I was told, second hand, of a fascinating conversation a friend of mine had with a (very, very) successful Wall Streeter. The Wall Street fellow said that equities are cooked, and so he and his cohort are turning to real estate again as a play. Hmm.
I’m a dummy in this field, but it seems to me that the days of investing in stocks are over, at least for now. When my father worked Wall Street, from 1929 on, the idea was that you looked at a company’s fundamentals: its products, earnings, management and prospects, and you bought or didn’t, depending on your analysis. In 1980, at age 75, my father gave up, admitting that he no longer understood his business. And I think that’s because the traders had taken over – they weren’t investing, they were trading. As one of my trading friends told me back then, a “long” position was something he bought in the morning and still owned after lunch. How do you do quality analysis against that? My dad didn’t live long enough to see the Dot.com bubble, but he would have been appalled and, knowing him, amused.

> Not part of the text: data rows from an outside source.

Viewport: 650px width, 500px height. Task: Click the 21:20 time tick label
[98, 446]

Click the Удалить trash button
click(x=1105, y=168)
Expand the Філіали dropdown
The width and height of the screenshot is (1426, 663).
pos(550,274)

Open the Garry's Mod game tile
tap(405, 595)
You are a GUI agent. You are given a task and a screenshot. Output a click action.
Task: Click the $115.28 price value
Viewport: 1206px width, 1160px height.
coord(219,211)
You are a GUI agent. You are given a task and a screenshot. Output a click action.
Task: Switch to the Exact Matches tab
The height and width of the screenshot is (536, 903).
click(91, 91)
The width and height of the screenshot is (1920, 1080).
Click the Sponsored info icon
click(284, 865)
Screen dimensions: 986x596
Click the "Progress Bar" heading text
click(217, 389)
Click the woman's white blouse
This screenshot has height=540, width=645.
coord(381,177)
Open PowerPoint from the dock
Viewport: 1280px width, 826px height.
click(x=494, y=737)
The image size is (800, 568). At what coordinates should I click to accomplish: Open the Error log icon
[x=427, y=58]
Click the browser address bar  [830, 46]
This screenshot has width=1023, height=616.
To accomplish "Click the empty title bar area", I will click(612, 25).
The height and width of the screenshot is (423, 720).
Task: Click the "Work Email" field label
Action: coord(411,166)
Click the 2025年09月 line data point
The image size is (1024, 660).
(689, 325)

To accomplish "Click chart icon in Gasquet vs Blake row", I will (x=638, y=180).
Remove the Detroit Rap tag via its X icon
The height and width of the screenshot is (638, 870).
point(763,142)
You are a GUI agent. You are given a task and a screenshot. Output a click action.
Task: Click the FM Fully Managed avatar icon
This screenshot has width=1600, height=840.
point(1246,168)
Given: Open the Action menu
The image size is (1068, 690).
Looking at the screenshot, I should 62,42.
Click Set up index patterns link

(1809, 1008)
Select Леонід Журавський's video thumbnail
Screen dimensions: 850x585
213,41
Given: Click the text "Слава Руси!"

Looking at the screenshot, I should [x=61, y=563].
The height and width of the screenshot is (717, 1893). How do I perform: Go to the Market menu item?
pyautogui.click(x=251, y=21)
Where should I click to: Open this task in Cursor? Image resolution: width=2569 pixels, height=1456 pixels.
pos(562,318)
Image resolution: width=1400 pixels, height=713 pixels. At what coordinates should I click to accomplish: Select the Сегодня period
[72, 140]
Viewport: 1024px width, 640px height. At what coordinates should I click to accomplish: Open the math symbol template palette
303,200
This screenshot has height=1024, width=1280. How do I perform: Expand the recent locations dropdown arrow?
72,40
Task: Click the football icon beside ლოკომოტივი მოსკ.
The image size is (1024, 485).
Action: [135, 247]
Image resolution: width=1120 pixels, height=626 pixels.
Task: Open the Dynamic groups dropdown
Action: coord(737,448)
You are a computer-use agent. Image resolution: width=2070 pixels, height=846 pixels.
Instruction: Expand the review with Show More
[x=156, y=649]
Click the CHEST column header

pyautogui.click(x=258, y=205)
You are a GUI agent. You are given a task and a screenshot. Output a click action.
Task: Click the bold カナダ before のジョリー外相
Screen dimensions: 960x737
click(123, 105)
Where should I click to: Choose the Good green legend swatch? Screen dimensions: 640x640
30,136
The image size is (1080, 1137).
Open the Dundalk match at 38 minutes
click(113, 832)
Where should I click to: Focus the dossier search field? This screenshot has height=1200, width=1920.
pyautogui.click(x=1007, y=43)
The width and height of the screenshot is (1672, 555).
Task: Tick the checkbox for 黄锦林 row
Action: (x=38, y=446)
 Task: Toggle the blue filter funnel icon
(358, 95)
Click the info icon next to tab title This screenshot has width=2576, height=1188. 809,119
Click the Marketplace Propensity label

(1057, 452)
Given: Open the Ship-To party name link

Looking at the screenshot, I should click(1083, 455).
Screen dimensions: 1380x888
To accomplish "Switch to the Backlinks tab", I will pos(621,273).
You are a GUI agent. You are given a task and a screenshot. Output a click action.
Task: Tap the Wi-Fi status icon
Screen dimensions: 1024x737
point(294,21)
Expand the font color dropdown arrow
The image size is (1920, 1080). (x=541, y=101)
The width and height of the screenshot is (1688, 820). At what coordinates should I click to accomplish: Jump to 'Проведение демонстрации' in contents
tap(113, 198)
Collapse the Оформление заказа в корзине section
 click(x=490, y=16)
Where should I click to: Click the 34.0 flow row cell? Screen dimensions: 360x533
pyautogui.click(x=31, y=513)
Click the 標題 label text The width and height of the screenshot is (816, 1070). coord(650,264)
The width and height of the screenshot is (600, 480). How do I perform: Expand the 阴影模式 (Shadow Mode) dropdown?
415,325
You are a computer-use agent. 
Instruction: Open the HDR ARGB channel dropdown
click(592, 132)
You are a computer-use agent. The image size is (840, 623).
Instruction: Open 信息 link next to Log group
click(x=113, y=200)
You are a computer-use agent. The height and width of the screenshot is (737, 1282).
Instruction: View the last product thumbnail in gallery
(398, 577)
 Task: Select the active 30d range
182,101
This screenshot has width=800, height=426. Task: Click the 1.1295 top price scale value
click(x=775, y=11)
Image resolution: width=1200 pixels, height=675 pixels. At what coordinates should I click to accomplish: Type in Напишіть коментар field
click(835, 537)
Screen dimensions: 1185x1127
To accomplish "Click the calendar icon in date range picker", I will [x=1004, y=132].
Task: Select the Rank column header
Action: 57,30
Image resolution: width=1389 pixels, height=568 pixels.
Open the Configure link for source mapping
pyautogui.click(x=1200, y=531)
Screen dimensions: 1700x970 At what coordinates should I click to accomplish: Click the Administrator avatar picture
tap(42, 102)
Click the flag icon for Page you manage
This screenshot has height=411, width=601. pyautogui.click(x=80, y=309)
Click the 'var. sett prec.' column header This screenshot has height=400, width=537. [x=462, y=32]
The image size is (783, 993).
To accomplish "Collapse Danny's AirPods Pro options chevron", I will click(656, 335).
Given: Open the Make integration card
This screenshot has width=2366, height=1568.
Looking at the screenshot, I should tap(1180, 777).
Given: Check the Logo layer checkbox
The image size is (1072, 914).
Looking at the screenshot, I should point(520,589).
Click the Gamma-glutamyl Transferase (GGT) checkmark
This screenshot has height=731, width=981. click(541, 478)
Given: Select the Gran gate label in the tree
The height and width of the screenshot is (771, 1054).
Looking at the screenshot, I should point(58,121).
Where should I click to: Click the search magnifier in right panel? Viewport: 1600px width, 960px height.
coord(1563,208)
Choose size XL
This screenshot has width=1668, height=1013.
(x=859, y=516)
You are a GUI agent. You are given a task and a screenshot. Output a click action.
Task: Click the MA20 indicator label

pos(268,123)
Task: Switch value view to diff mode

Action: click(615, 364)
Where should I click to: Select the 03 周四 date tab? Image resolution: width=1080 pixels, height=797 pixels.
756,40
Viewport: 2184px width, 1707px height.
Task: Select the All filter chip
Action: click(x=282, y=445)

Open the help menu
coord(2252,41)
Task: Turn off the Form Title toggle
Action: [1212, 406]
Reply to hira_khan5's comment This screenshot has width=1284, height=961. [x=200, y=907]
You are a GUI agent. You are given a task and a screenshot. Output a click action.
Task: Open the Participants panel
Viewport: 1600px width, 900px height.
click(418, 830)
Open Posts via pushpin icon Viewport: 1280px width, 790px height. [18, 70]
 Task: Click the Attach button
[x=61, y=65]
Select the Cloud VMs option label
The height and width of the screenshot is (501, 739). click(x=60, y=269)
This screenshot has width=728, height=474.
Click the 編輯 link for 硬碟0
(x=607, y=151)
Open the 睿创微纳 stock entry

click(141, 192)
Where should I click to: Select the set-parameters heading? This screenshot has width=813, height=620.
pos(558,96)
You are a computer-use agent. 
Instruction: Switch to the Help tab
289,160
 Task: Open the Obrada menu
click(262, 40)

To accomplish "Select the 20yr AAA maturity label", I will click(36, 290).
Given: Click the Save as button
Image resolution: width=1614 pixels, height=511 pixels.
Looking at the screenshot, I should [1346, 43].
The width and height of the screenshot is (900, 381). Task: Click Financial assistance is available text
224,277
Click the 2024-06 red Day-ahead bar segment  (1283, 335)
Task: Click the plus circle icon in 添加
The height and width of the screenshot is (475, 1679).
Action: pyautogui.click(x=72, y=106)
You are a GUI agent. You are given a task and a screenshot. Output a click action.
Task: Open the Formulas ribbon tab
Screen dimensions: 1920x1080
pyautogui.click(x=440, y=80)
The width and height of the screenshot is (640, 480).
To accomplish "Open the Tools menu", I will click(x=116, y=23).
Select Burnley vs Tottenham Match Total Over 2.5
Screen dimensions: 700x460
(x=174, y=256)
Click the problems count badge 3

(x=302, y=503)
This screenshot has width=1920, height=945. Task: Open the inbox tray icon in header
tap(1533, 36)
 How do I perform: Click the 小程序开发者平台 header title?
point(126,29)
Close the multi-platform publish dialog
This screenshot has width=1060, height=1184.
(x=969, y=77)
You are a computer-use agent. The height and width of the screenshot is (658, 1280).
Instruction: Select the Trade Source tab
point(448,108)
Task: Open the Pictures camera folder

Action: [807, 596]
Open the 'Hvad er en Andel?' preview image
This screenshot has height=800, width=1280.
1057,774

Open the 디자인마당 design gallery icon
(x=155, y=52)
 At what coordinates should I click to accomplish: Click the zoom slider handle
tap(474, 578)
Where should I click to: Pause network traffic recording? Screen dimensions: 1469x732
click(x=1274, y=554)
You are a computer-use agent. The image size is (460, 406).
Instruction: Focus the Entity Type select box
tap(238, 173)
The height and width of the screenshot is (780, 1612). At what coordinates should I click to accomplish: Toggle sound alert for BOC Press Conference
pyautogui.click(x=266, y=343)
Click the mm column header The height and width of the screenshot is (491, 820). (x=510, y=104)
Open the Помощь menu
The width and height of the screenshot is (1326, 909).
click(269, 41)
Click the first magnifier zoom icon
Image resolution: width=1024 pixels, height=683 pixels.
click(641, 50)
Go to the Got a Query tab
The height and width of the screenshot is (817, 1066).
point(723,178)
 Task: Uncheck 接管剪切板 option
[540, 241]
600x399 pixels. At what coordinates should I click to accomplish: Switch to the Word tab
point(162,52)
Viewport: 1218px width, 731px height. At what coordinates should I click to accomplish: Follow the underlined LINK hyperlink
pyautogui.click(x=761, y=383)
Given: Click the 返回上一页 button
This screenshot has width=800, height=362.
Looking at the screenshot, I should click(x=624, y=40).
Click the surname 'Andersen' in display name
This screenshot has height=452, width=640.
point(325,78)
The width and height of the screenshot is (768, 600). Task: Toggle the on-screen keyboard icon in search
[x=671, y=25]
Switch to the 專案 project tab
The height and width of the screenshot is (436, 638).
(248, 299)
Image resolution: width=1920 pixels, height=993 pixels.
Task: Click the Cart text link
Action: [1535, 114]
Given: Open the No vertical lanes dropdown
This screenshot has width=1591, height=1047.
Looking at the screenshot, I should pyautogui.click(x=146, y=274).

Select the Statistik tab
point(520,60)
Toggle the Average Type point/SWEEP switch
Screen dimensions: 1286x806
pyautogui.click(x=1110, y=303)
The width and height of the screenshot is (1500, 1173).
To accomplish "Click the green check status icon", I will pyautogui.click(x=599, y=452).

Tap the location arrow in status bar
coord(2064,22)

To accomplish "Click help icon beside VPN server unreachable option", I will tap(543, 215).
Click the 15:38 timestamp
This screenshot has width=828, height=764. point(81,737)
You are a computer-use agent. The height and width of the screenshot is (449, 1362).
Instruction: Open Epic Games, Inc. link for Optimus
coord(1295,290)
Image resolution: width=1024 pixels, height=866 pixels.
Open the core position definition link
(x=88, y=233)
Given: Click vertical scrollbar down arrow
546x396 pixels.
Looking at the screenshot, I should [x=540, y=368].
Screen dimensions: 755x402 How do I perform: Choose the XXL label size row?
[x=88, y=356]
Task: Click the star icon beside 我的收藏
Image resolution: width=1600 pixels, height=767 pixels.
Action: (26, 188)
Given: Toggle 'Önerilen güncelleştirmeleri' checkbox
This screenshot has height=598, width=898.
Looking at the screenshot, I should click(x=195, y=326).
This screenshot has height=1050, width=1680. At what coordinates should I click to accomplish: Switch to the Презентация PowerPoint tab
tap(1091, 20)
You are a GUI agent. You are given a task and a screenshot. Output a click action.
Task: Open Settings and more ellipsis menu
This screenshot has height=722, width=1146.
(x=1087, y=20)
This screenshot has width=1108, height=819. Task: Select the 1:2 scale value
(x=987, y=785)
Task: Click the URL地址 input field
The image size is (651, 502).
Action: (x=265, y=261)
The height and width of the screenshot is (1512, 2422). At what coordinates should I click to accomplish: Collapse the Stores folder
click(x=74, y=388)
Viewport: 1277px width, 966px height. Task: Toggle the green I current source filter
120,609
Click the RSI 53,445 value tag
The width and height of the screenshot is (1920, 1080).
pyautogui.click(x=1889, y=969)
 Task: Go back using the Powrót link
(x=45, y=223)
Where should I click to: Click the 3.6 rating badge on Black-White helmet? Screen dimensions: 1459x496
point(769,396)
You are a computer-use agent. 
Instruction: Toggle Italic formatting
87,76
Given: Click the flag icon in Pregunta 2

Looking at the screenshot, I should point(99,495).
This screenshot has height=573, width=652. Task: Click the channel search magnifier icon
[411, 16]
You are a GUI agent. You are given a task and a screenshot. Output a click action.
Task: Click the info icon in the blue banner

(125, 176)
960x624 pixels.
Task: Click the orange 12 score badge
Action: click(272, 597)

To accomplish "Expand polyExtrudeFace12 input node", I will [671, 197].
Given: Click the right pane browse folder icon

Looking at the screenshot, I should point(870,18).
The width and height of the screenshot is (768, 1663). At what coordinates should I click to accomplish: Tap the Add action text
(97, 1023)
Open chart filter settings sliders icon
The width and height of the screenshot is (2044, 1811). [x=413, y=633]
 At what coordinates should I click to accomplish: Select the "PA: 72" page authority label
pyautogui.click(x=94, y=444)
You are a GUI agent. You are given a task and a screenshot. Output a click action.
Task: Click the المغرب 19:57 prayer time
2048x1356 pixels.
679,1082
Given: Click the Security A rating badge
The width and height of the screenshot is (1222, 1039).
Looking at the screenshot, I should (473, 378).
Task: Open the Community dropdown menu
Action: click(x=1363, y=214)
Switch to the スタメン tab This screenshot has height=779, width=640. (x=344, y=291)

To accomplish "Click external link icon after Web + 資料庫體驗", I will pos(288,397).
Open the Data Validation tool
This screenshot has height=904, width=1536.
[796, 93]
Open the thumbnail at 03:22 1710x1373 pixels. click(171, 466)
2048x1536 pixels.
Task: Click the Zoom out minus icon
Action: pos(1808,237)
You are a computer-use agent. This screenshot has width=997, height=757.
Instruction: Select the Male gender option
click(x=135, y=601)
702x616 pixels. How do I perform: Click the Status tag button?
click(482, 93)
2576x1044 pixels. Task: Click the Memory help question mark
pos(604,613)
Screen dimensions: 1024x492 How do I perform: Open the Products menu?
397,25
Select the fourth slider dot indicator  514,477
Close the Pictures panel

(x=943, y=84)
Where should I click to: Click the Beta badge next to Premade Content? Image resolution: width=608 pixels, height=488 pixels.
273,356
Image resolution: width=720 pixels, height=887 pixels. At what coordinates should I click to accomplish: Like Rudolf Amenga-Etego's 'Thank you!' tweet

The only thing that makes me hopeful that an onslaught of traders won’t swamp our real estate market is that real estate is so illiquid – you can’t trade the stuff (so far) in a millisecond. There’s room for investors, maybe, especially in this down market, but certainly not traders. Which is good for people like me who claim to be able to advise on good buys and warn against the bad. I still prefer to work with young couples who are looking to find a good house in a good neighborhood in which to raise a family, but if investors are coming in, I can deal with that and still make a living.
Or I hope so. If not, you’ll find me in a cardboard box on Greenwich Avenue next year.